A new tactile, bioreactive expiry date allows consumers to feel when their food is no longer fresh. Invented by London-based designer Solveiga Pakstaite, “Bump Mark” feels smooth when a package of food is fresh and will turn rough and bumpy when it has expired. This process is due to a gelatin substance inside the package that decays at a similar rate to food. As it has similar properties to perishable food like meat, the gelatin will be affected if food is not stored properly, or exposed to warm temperatures during transportation, making it an accurate reflection of the freshness of food inside the package.
The printed expiry dates we see on food today can be unclear to consumers and can contribute significantly to household food waste. Consumers have no way of knowing if food has been stored incorrectly, or if the food has gone bad while in the package.
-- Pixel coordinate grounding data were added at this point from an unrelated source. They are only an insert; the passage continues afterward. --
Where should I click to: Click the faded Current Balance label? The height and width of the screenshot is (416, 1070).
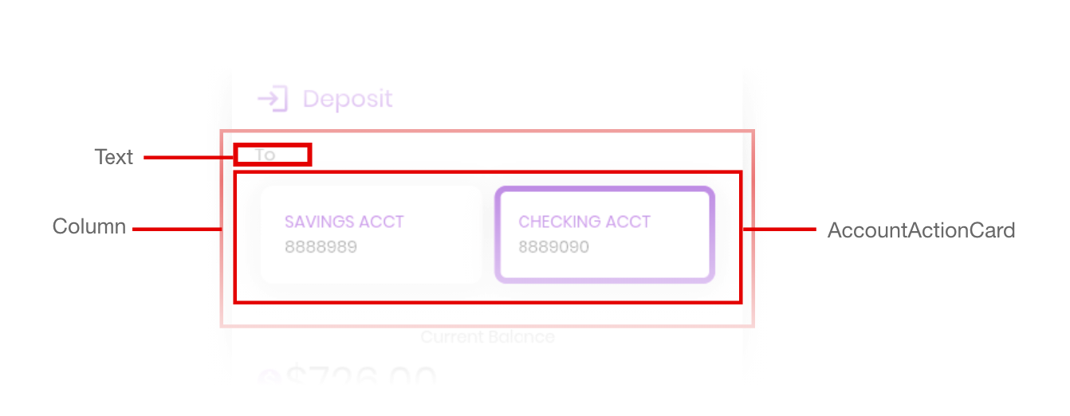click(x=487, y=337)
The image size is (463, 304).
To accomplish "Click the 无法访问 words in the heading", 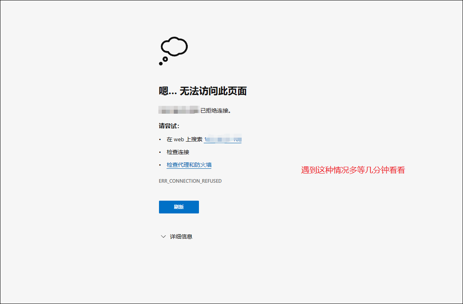I will [195, 91].
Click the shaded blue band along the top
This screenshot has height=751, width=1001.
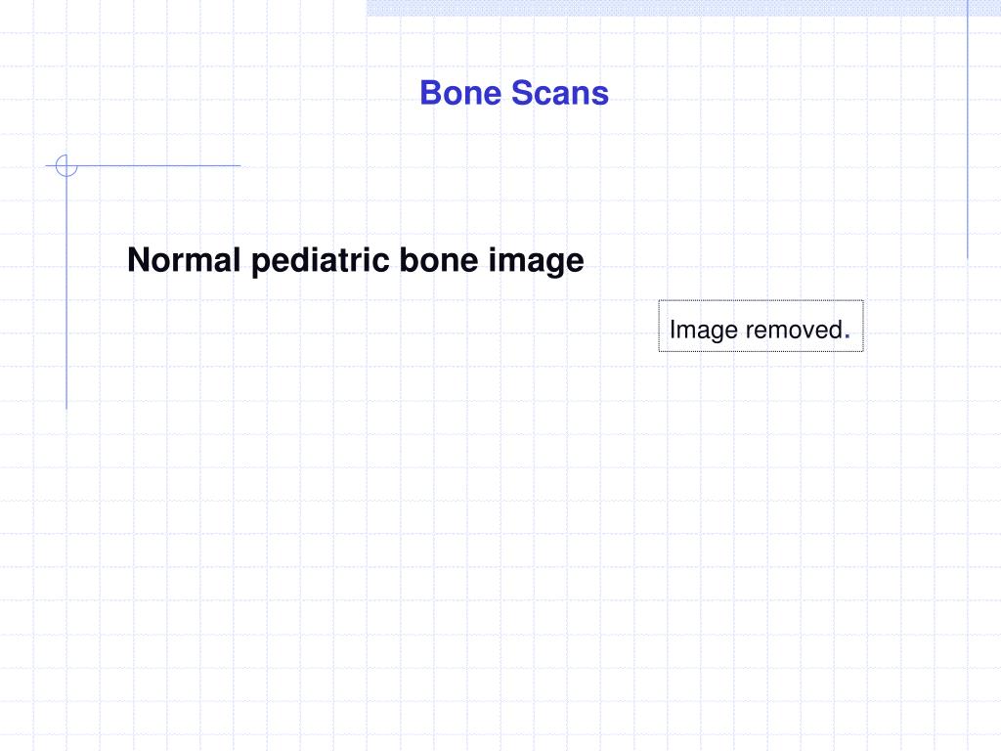point(683,8)
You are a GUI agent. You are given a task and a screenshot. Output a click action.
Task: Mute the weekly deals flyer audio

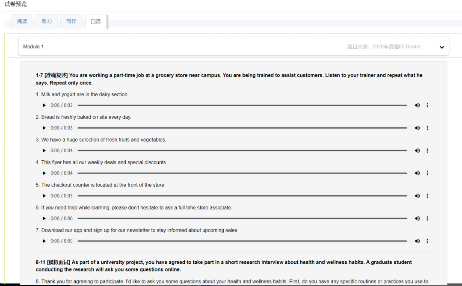pyautogui.click(x=417, y=173)
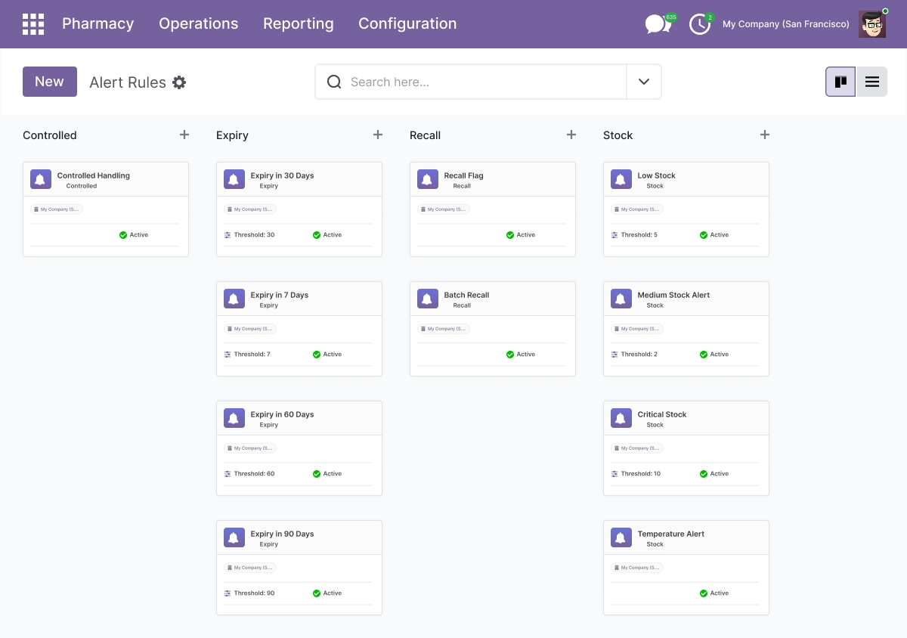Open the company switcher dropdown
Screen dimensions: 907x638
coord(786,24)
The bioreactive nature of Bump Mark offers a solution to the confusion.
“The label simply copies what the food in the package is doing, so the expiry information is going to be far more accurate than a printed date.” Pakstaite said in an interview with The Guardian.
When she started out, Pakstaite wanted to create a tactile that could be used by the blind, so that they could know when food had expired. However, knowing that large companies would not likely make a sweeping change for a small part of the population, Pakstaite went on to market the Bump Mark as a tool to reduce food waste as well as empower the blind. Her work has made headlines around the world and has earned her the James Dyson Award, a charity run by the James Dyson Foundation that supports innovations in technology, engineering and design.
The Bump Mark can be altered depending on the food by altering its concentration of gelatin.The more gelatin in the package, the slower it decays. It can be applied to many products but it may be most useful for animals products like meat, dairy and seafood.